Collected data
• • •

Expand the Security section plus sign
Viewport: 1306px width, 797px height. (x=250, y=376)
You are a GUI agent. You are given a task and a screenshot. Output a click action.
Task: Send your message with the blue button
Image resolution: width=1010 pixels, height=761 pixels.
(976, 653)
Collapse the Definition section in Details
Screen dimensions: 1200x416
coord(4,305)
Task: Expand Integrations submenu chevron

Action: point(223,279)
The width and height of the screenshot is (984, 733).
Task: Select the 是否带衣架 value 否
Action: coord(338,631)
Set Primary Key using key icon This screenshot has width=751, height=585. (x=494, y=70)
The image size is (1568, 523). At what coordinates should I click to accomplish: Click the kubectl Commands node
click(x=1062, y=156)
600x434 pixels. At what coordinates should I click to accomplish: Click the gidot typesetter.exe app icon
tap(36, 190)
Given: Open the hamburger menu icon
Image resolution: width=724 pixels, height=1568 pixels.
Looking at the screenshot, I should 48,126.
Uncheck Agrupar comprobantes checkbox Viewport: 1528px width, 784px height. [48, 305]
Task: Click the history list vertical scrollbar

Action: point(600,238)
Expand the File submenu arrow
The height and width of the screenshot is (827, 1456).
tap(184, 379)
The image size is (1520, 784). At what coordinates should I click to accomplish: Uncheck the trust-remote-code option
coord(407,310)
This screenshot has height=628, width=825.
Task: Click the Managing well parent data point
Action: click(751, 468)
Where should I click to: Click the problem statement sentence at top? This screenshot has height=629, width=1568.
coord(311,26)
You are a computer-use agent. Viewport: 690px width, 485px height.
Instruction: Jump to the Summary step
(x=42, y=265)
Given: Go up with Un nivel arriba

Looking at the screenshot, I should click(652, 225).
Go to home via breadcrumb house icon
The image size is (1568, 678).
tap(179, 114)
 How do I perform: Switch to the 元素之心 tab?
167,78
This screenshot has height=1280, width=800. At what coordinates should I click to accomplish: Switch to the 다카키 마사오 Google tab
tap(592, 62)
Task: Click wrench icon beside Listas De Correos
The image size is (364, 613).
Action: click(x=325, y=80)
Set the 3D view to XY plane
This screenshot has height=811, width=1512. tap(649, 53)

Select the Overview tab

• • •

Give the data again in full, exactly.

Expand the Security section plus sign
Viewport: 1306px width, 797px height. (x=250, y=376)
You are a GUI agent. You are given a task and a screenshot. Output a click action.
Task: Send your message with the blue button
Image resolution: width=1010 pixels, height=761 pixels.
(976, 653)
Collapse the Definition section in Details
Screen dimensions: 1200x416
coord(4,305)
Task: Expand Integrations submenu chevron

Action: point(223,279)
The width and height of the screenshot is (984, 733).
Task: Select the 是否带衣架 value 否
Action: coord(338,631)
Set Primary Key using key icon This screenshot has width=751, height=585. (x=494, y=70)
The image size is (1568, 523). At what coordinates should I click to accomplish: Click the kubectl Commands node
click(x=1062, y=156)
600x434 pixels. At what coordinates should I click to accomplish: Click the gidot typesetter.exe app icon
tap(36, 190)
Given: Open the hamburger menu icon
Image resolution: width=724 pixels, height=1568 pixels.
Looking at the screenshot, I should 48,126.
Uncheck Agrupar comprobantes checkbox Viewport: 1528px width, 784px height. [48, 305]
Task: Click the history list vertical scrollbar

Action: point(600,238)
Expand the File submenu arrow
The height and width of the screenshot is (827, 1456).
tap(184, 379)
The image size is (1520, 784). At what coordinates should I click to accomplish: Uncheck the trust-remote-code option
coord(407,310)
This screenshot has height=628, width=825.
Task: Click the Managing well parent data point
Action: click(751, 468)
Where should I click to: Click the problem statement sentence at top? This screenshot has height=629, width=1568.
coord(311,26)
You are a computer-use agent. Viewport: 690px width, 485px height.
Instruction: Jump to the Summary step
(x=42, y=265)
Given: Go up with Un nivel arriba

Looking at the screenshot, I should click(652, 225).
Go to home via breadcrumb house icon
The image size is (1568, 678).
tap(179, 114)
 How do I perform: Switch to the 元素之心 tab?
167,78
This screenshot has height=1280, width=800. At what coordinates should I click to accomplish: Switch to the 다카키 마사오 Google tab
tap(592, 62)
Task: Click wrench icon beside Listas De Correos
The image size is (364, 613).
Action: click(x=325, y=80)
Set the 3D view to XY plane
This screenshot has height=811, width=1512. tap(649, 53)

Select the Overview tab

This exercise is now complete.